One of the most difficult things to do in this world is for a person to explain themselves in an effective, efficient, and generous way so the listener comes away changed and realizes that there’s “something in it” for them as much as you do.
Poor communication and explanation are the seeds that germinate into war, divorce, a failed product launch, and even when good intentions can cause pain.
If you don’t understand it—your job, your book, your point—no one will.
First, there’s got to be a common thread between what you’re saying, the other person, and what you want them to understand. The sound of your voice, as charming and melodic as it is (I’m talking to you James Earl Jones); isn’t enough hold a person’s attention to listen with intent… well, unless you’re James Earl Jones.
Search for a starting point that’s going to make the person perk up their ears, whatever it is. Kelly Wilson describes what that moment was like when she had to explain something to her young son dealing with a disability. It’s brilliant, it marries the person and professional, and it’s HERE.
A) Keep it as brief as possible, B) remove the jargon, and C) give people the space to ask questions and understand on their own and in their own way.
It’s that last part “C” that’s truly the most difficult and for several reasons
1) Often when people ask questions there is something else, unsaid and affected by the person’s frame of reference, attached to the question: fear, mistrust; or even as simple as lack of vocabulary.
2) Part of what you’re doing when you’re giving people the space to ask questions and think things through—you’re also reading their body language and tone of voice for clues to help you explain yourself better or refine your message.
“I’m sensing by your tone of voice you might be skeptical.”
“I’m sensing by your arms crossed that you might be closed off to the idea.”
Then you get to ask why or go deeper on what you’re trying to expound upon. In some cases you won’t get another chance so A) you’ll learn to explain differently off the bat, or B) you can try again later in a different way, or C) you’ll learn that you need to learn more about the very thing you’re trying to explain
3) Helping people understand on their own and in their own way. This is something that people aren’t used to. If someone is in trouble or doesn’t understand, we want to fix the issue. But the problem is, we try to fix it in a way that makes sense to us, and not to the other person. You might find that it’s easier for you, for a variety of reasons to get to the highway using route A or the scenic route; but the other person might find using route B, the speedy route, is faster. Neither route is wrong for each respective person—each route leads to the highway—but give a person a route that makes little to no sense to them; and they may never get to the highway or worse, they’ll never try.
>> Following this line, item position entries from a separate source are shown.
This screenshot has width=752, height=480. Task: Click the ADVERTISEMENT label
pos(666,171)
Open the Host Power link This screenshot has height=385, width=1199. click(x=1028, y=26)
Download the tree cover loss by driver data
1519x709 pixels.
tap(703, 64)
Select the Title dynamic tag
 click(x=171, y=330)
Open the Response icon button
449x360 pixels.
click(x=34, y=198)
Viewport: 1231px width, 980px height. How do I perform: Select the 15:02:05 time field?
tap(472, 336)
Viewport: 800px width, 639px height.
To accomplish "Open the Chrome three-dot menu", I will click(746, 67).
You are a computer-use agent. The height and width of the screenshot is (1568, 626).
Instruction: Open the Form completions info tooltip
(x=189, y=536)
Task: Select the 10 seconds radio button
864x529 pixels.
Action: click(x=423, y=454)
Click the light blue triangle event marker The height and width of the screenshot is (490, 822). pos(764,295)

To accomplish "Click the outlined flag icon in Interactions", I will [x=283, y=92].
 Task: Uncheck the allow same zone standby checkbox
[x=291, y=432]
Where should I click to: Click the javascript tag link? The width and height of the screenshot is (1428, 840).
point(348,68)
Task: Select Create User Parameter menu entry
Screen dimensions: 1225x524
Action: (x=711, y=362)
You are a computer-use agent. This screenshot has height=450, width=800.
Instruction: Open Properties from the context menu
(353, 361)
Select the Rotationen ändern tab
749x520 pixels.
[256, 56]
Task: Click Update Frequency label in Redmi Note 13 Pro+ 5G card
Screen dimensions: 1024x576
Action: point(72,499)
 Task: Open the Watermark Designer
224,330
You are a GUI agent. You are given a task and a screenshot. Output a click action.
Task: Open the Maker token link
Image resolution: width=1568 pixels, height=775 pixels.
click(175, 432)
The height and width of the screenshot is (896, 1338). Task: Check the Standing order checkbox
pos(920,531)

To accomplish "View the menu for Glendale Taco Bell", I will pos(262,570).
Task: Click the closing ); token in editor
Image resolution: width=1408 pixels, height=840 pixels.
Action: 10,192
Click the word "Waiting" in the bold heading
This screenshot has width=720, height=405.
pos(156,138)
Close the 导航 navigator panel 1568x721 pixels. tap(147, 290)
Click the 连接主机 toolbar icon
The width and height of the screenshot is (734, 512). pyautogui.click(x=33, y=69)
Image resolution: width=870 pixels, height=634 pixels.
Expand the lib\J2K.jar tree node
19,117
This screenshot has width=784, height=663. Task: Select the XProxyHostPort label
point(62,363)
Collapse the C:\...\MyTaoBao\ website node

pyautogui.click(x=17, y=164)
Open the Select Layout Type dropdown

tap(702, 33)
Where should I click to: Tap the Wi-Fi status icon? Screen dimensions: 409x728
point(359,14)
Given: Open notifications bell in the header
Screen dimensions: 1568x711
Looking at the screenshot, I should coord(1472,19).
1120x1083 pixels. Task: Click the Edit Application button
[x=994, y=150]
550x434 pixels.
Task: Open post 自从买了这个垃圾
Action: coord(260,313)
How do we give a person the space to understand on their own and in their own way? We listen both for verbal cues and for physical cues. Silence is great. People don’t often think well with a bunch of noise and demands on top of their thoughts. Asking questions is brilliant. “How can I help you understand this better?” “What part of this makes the least sense?” “Where did I lose you?”
The questions are great because you’re asking for instructions, you’re asking for permission from the other person rather than making demands (“no, you don’t get it, it’s like this” “listen to me explain it again”)—which is always a better way to approach a person.
If you want to sell that idea, make peace in the home, or help that person in crisis—try switching up or refining the way you explain yourself… but make it work for you in your own way. Take the words I wrote with a grain of salt, using the parts of it that work best for you (if any), while leaving the rest.
And yes, I’m aware of the irony that someone might read this and not understand it. And to you I ask, what part of this was difficult to understand and how can I explain it better?